# [Written instruction]
Output every line from the start of the rows down to and including the line that contains "Action: pyautogui.click(x=68, y=802)" as a JSON list of strings, one string per line, leaving out any blank lines.

# [Data to process]
=-=-=

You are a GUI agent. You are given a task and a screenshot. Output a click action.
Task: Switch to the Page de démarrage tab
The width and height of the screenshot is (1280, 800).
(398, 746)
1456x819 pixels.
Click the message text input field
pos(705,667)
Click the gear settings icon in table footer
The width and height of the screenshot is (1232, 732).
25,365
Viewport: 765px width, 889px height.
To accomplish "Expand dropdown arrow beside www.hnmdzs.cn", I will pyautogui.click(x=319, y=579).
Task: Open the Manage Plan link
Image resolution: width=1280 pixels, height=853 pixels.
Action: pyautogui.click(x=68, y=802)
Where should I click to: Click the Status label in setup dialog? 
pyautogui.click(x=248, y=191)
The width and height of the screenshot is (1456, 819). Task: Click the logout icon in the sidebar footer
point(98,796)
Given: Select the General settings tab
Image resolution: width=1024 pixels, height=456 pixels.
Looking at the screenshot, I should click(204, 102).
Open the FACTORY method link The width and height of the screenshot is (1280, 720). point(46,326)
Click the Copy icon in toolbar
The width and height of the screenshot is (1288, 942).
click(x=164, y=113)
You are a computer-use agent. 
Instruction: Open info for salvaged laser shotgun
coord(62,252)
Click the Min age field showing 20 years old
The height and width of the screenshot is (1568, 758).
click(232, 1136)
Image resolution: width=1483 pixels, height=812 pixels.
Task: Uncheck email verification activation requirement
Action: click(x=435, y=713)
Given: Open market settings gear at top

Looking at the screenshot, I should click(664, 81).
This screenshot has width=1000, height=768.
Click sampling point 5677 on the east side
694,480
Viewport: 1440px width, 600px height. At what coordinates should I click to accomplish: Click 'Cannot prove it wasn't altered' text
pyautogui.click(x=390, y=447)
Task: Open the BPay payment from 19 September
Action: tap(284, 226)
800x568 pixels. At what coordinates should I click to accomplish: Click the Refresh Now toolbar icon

=-=-=

# [Worked answer]
[
  "You are a GUI agent. You are given a task and a screenshot. Output a click action.",
  "Task: Switch to the Page de démarrage tab",
  "The width and height of the screenshot is (1280, 800).",
  "(398, 746)",
  "1456x819 pixels.",
  "Click the message text input field",
  "pos(705,667)",
  "Click the gear settings icon in table footer",
  "The width and height of the screenshot is (1232, 732).",
  "25,365",
  "Viewport: 765px width, 889px height.",
  "To accomplish \"Expand dropdown arrow beside www.hnmdzs.cn\", I will pyautogui.click(x=319, y=579).",
  "Task: Open the Manage Plan link",
  "Image resolution: width=1280 pixels, height=853 pixels.",
  "Action: pyautogui.click(x=68, y=802)"
]